Des élections libres
Force est d’observer pour l’heure que la classe politique se distingue par une retenue et une forme d’expectative plutôt passive. Ce que n’a pas manqué de signaler le chef d’état-major dans son discours de lundi dernier, qui s’est interrogé sur «l’absence flagrante des personnalités nationales, des élites et des compétences nationales face aux évènements et évolutions accélérées» du pays. Pourtant, ici et là, des propositions n’ont pas manqué. La dernière en date, du 18 mai, est la lettre qui lui a été adressée par trois personnalités historiques, Ahmed Taleb-Ibrahimi, ancien ministre, Ali Yahia Abdennour, avocat et militant des droits de l’Homme, et Rachid Benyelles, général à la retraite. Ils reprennent à leur compte les revendications des manifestants sur l’instauration de l’Etat de droit et d’une véritable démocratie, le passage préalable par une période de transition de courte durée, des élections libres et honnêtes organisées par des institutions nouvelles.

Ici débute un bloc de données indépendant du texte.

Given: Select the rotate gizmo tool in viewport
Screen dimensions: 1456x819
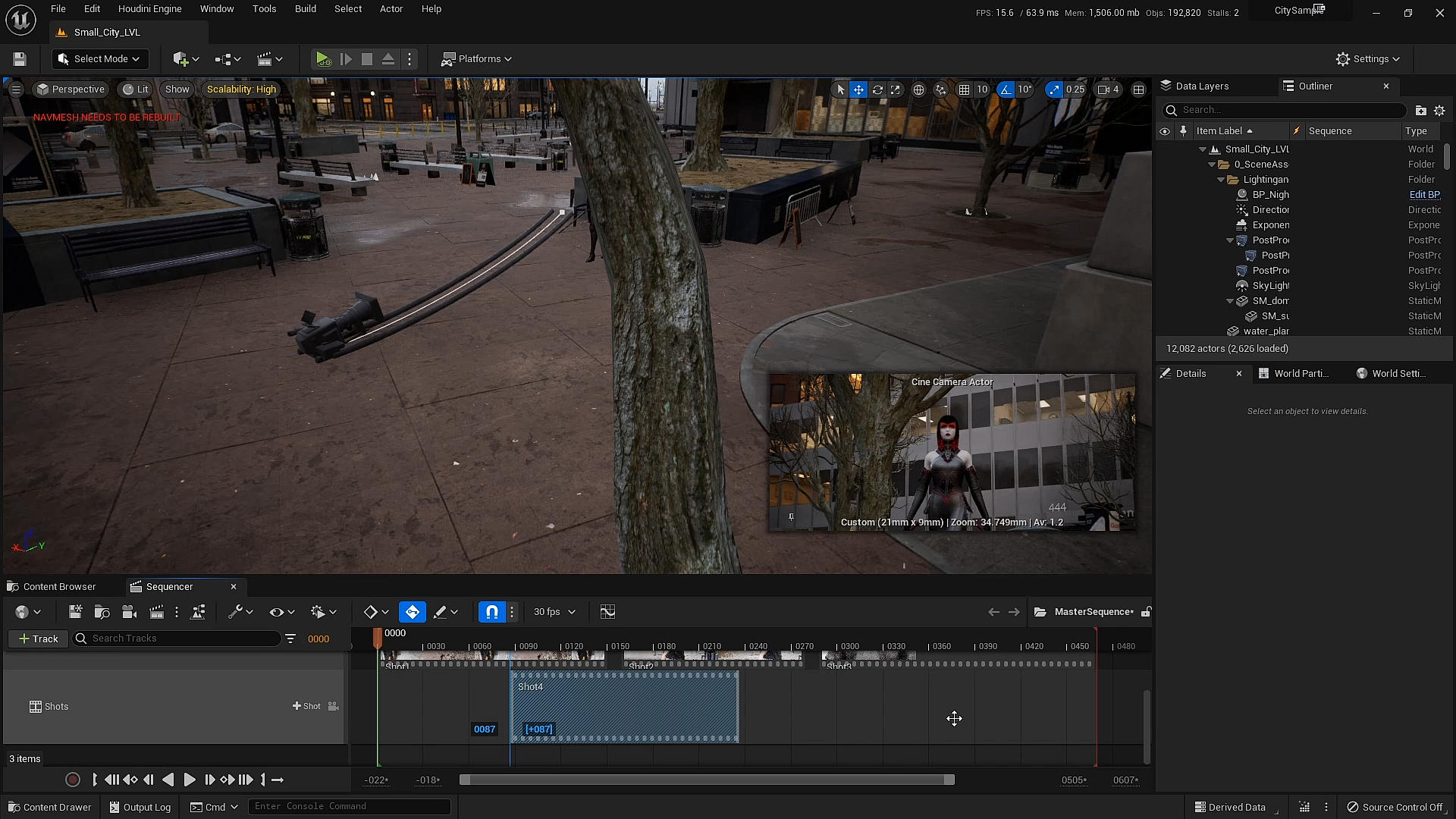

Dans cette optique, ils demandent instamment au commandement de l’ANP de «nouer un dialogue franc et honnête». Avec qui? Des figures représentatives du mouvement citoyen, des partis et des forces politiques et sociales qui le soutiennent. Pour arriver à quoi? À une solution politique consensuelle répondant aux aspirations populaires légitimes. Reste à savoir ceci: qui désignera qui? Sur quelles bases pourrait se faire un éventuel consensus de mise sur pied et d’accompagnement d’une transition? Une équation peu probable aujourd’hui.